▶ _EXERCISE AIM_:
Your response needs to be the data below, retyped exactly.

START MATERIAL FOR THE TASK

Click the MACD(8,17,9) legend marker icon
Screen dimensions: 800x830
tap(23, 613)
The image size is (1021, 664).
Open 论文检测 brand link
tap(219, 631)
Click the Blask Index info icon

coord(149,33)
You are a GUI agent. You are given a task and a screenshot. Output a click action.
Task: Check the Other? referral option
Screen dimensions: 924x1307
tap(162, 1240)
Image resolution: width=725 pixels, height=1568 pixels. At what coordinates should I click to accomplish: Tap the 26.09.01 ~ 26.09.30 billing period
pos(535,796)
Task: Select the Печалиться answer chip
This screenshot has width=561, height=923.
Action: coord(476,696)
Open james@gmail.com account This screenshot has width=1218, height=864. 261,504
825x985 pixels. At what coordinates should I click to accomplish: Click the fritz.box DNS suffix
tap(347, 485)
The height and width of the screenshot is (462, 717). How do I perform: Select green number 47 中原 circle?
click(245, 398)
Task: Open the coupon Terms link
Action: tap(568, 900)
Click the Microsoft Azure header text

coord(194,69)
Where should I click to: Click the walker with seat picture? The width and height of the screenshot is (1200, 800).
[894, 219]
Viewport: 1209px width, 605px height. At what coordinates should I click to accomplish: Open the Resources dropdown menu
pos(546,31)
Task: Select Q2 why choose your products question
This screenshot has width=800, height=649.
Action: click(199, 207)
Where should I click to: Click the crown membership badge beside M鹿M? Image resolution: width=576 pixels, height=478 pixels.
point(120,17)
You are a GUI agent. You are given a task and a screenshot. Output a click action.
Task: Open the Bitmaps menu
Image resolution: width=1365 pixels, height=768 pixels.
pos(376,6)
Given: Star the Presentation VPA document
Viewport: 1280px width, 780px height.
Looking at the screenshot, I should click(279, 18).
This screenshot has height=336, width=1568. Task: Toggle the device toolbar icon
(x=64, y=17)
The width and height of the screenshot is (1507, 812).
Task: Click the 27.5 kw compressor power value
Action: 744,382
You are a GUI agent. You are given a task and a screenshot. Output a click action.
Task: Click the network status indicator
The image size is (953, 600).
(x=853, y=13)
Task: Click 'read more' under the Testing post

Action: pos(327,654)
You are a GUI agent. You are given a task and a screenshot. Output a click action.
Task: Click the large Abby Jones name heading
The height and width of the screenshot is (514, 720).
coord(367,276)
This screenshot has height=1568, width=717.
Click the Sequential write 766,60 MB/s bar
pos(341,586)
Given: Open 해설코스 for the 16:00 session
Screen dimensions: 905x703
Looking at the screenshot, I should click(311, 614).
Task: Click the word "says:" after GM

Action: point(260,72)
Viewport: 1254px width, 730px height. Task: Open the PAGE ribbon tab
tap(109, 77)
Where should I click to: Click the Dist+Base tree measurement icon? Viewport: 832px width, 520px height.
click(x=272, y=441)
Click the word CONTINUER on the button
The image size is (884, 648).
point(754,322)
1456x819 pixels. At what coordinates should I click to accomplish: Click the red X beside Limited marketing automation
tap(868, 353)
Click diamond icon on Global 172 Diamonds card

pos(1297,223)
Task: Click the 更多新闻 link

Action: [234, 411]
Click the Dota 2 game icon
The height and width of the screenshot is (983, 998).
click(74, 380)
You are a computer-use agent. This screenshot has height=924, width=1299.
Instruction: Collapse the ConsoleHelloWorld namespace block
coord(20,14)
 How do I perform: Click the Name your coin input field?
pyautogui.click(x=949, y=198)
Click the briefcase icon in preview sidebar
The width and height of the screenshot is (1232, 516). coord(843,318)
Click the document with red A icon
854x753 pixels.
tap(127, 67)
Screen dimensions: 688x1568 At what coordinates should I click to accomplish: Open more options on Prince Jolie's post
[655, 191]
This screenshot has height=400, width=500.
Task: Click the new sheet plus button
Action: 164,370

END MATERIAL FOR THE TASK

▶ _RESPONSE TO THIS TASK_:
Click the MACD(8,17,9) legend marker icon
Screen dimensions: 800x830
tap(23, 613)
The image size is (1021, 664).
Open 论文检测 brand link
tap(219, 631)
Click the Blask Index info icon

coord(149,33)
You are a GUI agent. You are given a task and a screenshot. Output a click action.
Task: Check the Other? referral option
Screen dimensions: 924x1307
tap(162, 1240)
Image resolution: width=725 pixels, height=1568 pixels. At what coordinates should I click to accomplish: Tap the 26.09.01 ~ 26.09.30 billing period
pos(535,796)
Task: Select the Печалиться answer chip
This screenshot has width=561, height=923.
Action: coord(476,696)
Open james@gmail.com account This screenshot has width=1218, height=864. 261,504
825x985 pixels. At what coordinates should I click to accomplish: Click the fritz.box DNS suffix
tap(347, 485)
The height and width of the screenshot is (462, 717). How do I perform: Select green number 47 中原 circle?
click(245, 398)
Task: Open the coupon Terms link
Action: tap(568, 900)
Click the Microsoft Azure header text

coord(194,69)
Where should I click to: Click the walker with seat picture? The width and height of the screenshot is (1200, 800).
[894, 219]
Viewport: 1209px width, 605px height. At what coordinates should I click to accomplish: Open the Resources dropdown menu
pos(546,31)
Task: Select Q2 why choose your products question
This screenshot has width=800, height=649.
Action: click(199, 207)
Where should I click to: Click the crown membership badge beside M鹿M? Image resolution: width=576 pixels, height=478 pixels.
point(120,17)
You are a GUI agent. You are given a task and a screenshot. Output a click action.
Task: Open the Bitmaps menu
Image resolution: width=1365 pixels, height=768 pixels.
pos(376,6)
Given: Star the Presentation VPA document
Viewport: 1280px width, 780px height.
Looking at the screenshot, I should click(279, 18).
This screenshot has height=336, width=1568. Task: Toggle the device toolbar icon
(x=64, y=17)
The width and height of the screenshot is (1507, 812).
Task: Click the 27.5 kw compressor power value
Action: 744,382
You are a GUI agent. You are given a task and a screenshot. Output a click action.
Task: Click the network status indicator
The image size is (953, 600).
(x=853, y=13)
Task: Click 'read more' under the Testing post

Action: pos(327,654)
You are a GUI agent. You are given a task and a screenshot. Output a click action.
Task: Click the large Abby Jones name heading
The height and width of the screenshot is (514, 720).
coord(367,276)
This screenshot has height=1568, width=717.
Click the Sequential write 766,60 MB/s bar
pos(341,586)
Given: Open 해설코스 for the 16:00 session
Screen dimensions: 905x703
Looking at the screenshot, I should click(311, 614).
Task: Click the word "says:" after GM

Action: point(260,72)
Viewport: 1254px width, 730px height. Task: Open the PAGE ribbon tab
tap(109, 77)
Where should I click to: Click the Dist+Base tree measurement icon? Viewport: 832px width, 520px height.
click(x=272, y=441)
Click the word CONTINUER on the button
The image size is (884, 648).
point(754,322)
1456x819 pixels. At what coordinates should I click to accomplish: Click the red X beside Limited marketing automation
tap(868, 353)
Click diamond icon on Global 172 Diamonds card

pos(1297,223)
Task: Click the 更多新闻 link

Action: [234, 411]
Click the Dota 2 game icon
The height and width of the screenshot is (983, 998).
click(74, 380)
You are a computer-use agent. This screenshot has height=924, width=1299.
Instruction: Collapse the ConsoleHelloWorld namespace block
coord(20,14)
 How do I perform: Click the Name your coin input field?
pyautogui.click(x=949, y=198)
Click the briefcase icon in preview sidebar
The width and height of the screenshot is (1232, 516). coord(843,318)
Click the document with red A icon
854x753 pixels.
tap(127, 67)
Screen dimensions: 688x1568 At what coordinates should I click to accomplish: Open more options on Prince Jolie's post
[655, 191]
This screenshot has height=400, width=500.
Task: Click the new sheet plus button
Action: 164,370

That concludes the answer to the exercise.